##### DATASET RECORDS #####

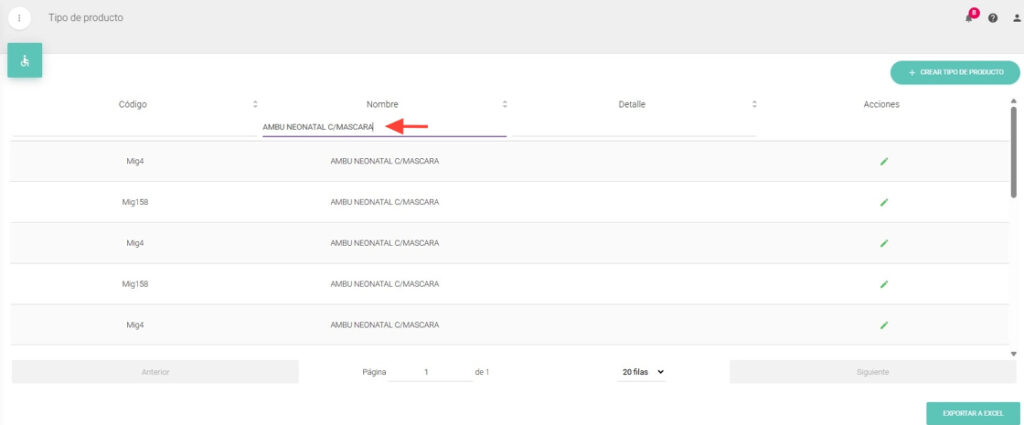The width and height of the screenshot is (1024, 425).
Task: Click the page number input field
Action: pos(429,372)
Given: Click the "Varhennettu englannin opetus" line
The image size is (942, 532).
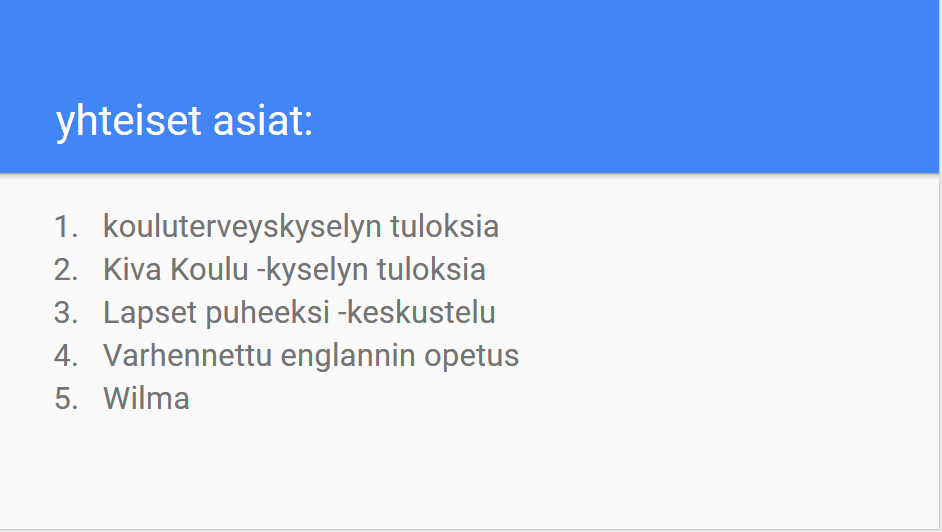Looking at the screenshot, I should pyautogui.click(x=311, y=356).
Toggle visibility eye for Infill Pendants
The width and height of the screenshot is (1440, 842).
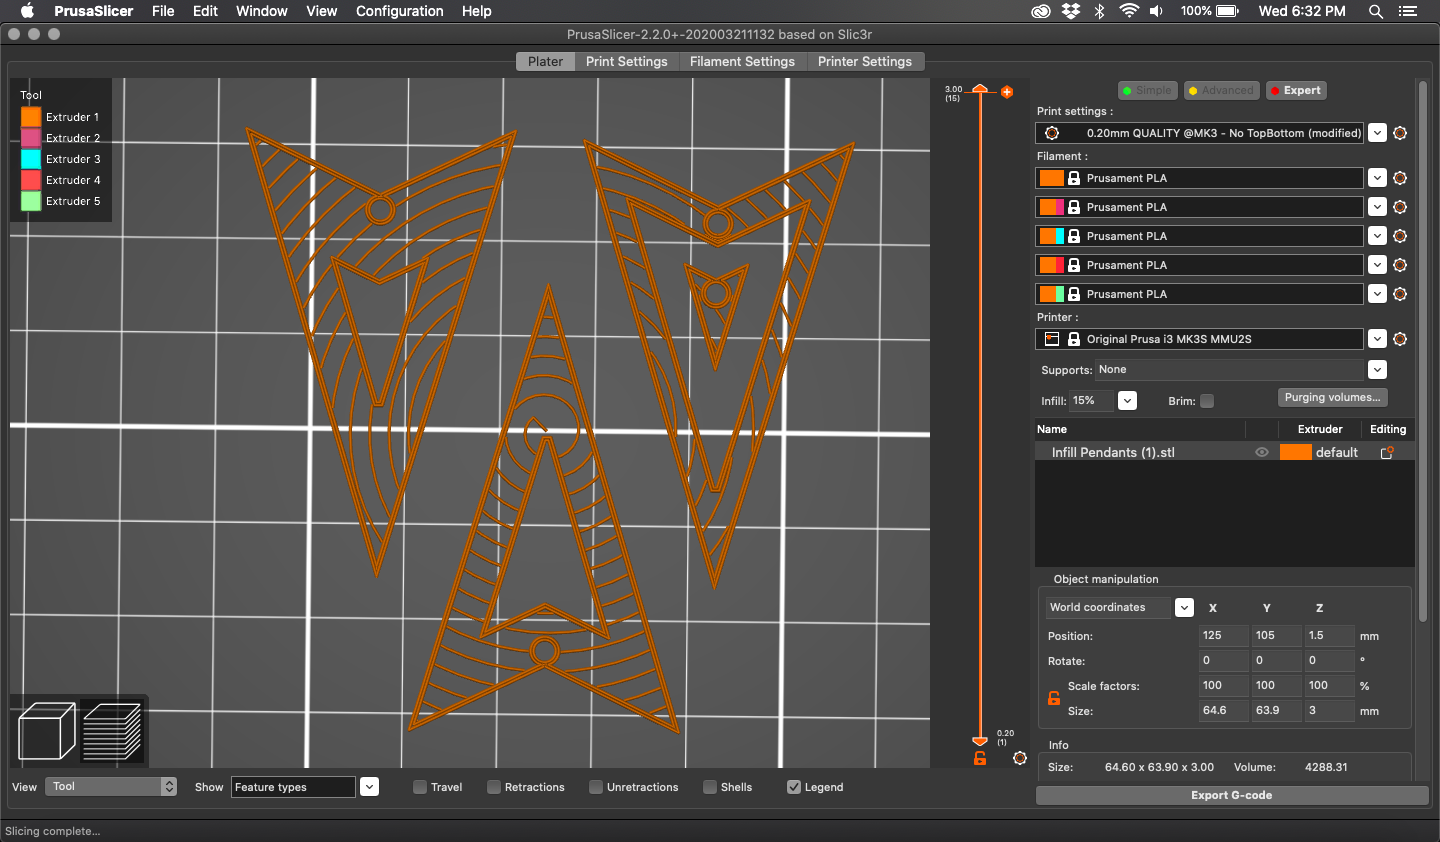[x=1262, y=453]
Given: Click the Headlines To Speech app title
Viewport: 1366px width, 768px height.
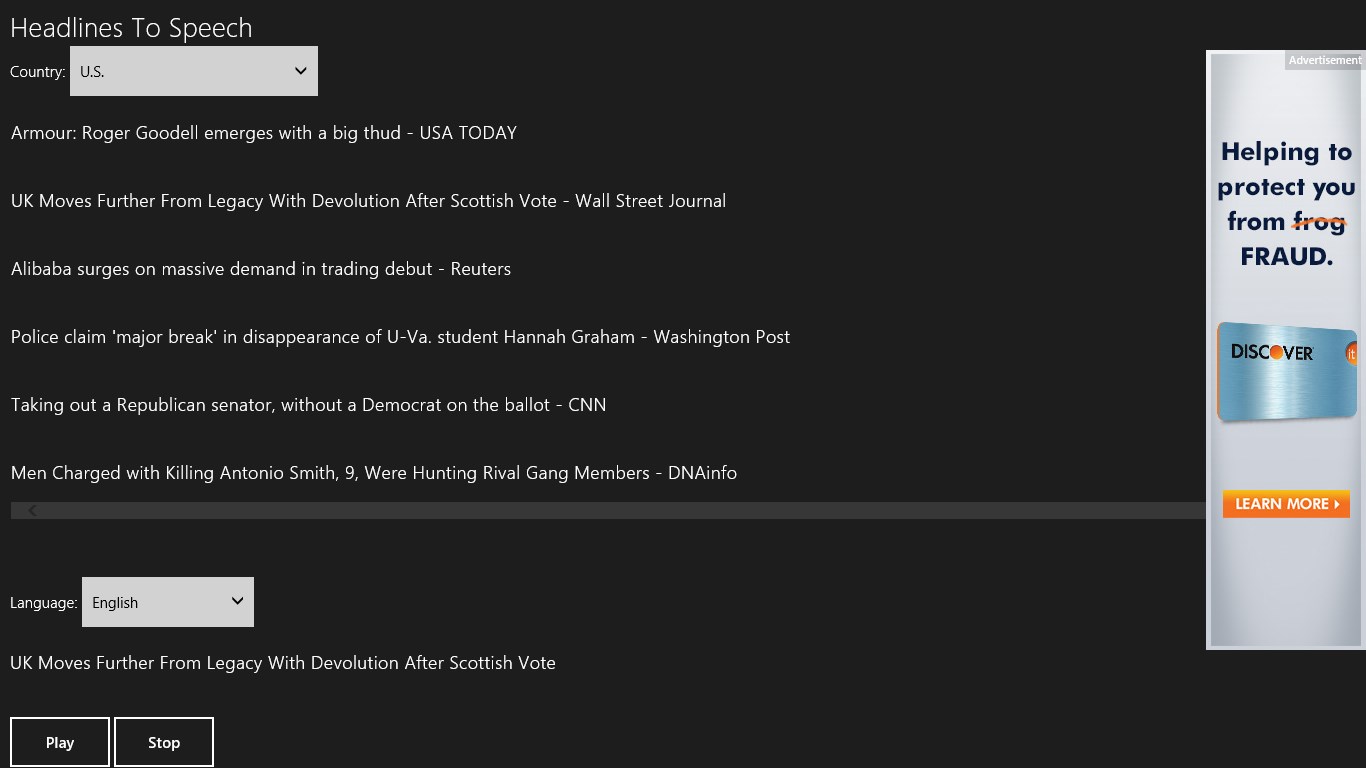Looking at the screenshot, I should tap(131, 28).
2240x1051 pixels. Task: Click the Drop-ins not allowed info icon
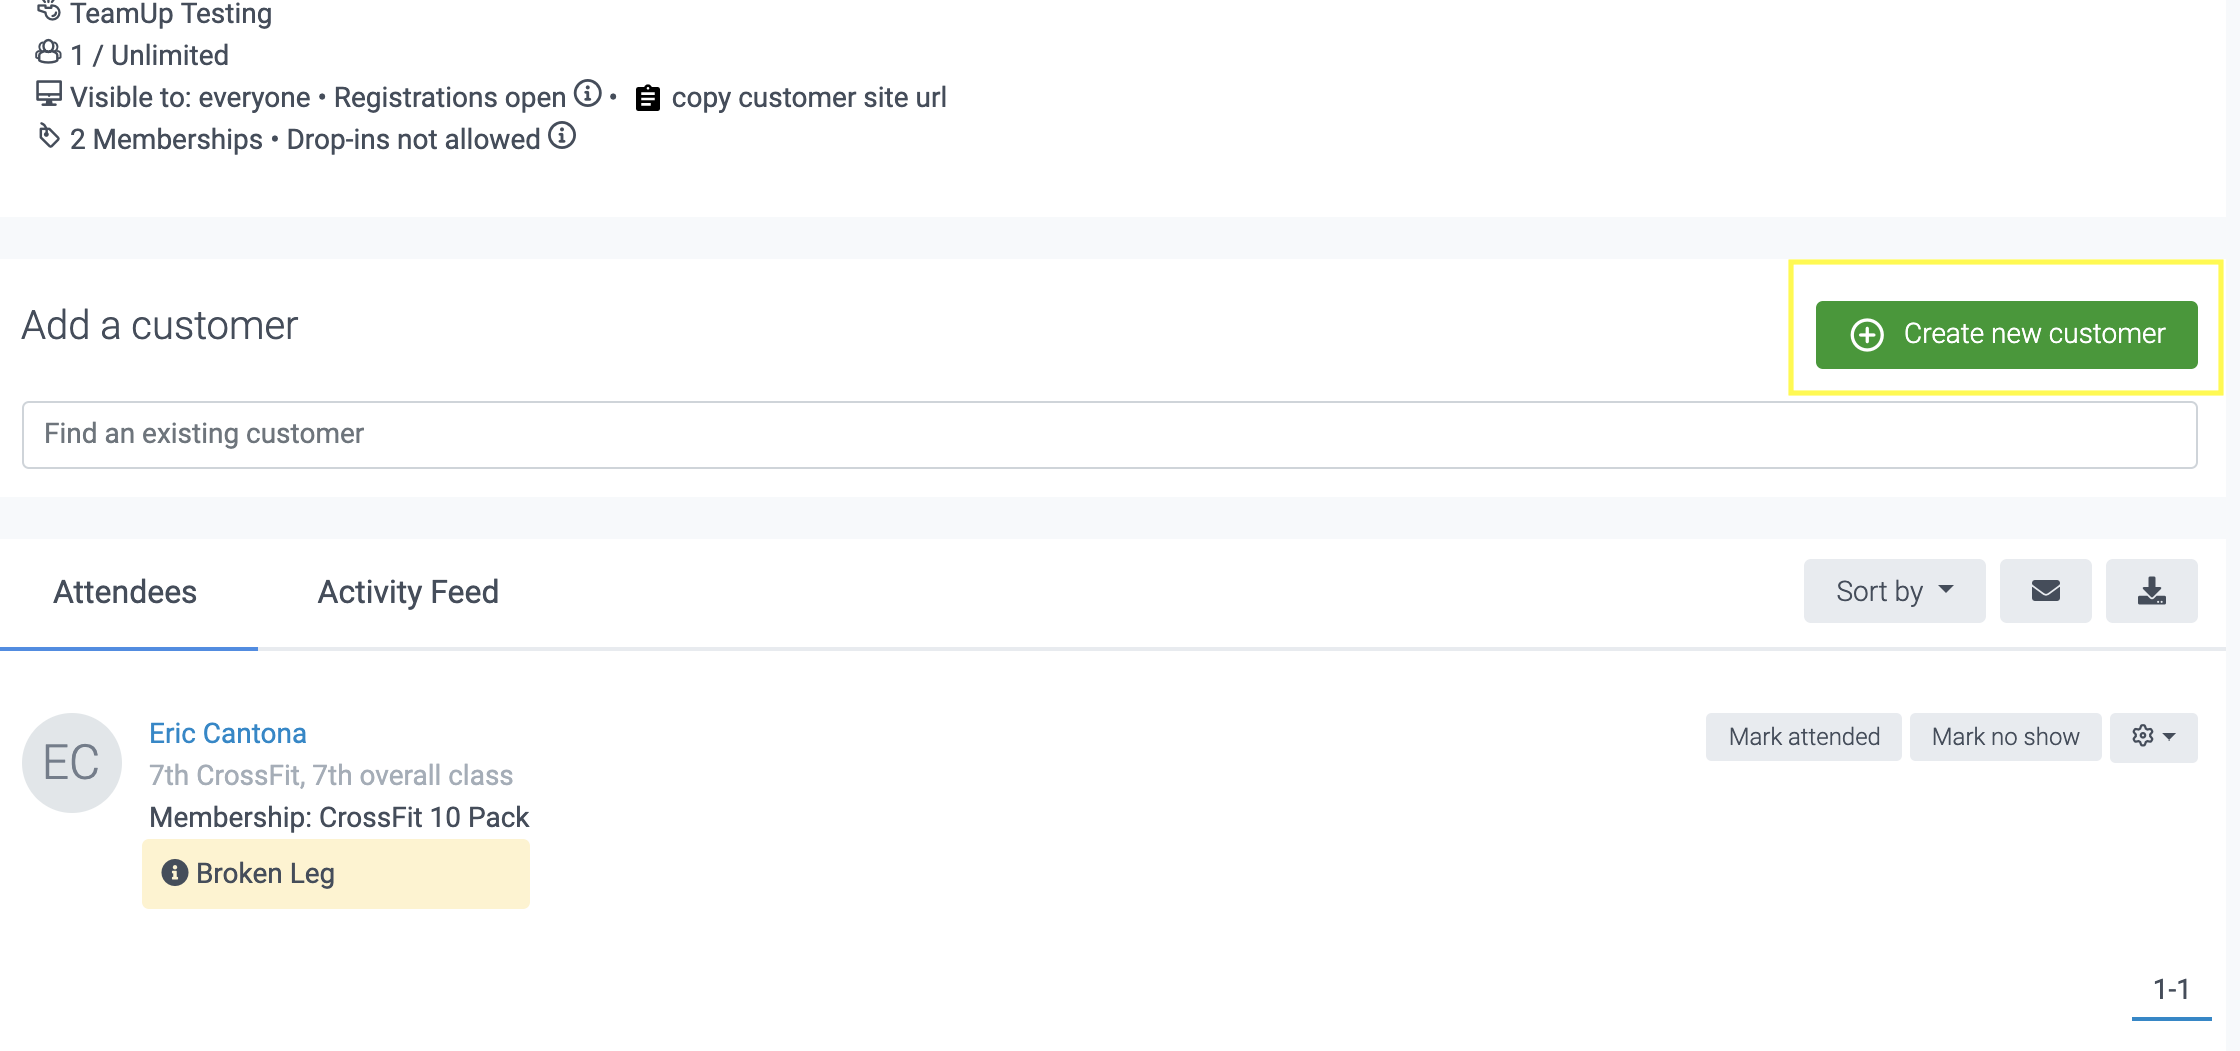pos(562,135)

#####

Lines with "Given" in them are what the answer must contain; copy each from the records above.

SOLUTION –
Given: Click the "Varhennettu englannin opetus" line
Given: Click the Headlines To Speech app title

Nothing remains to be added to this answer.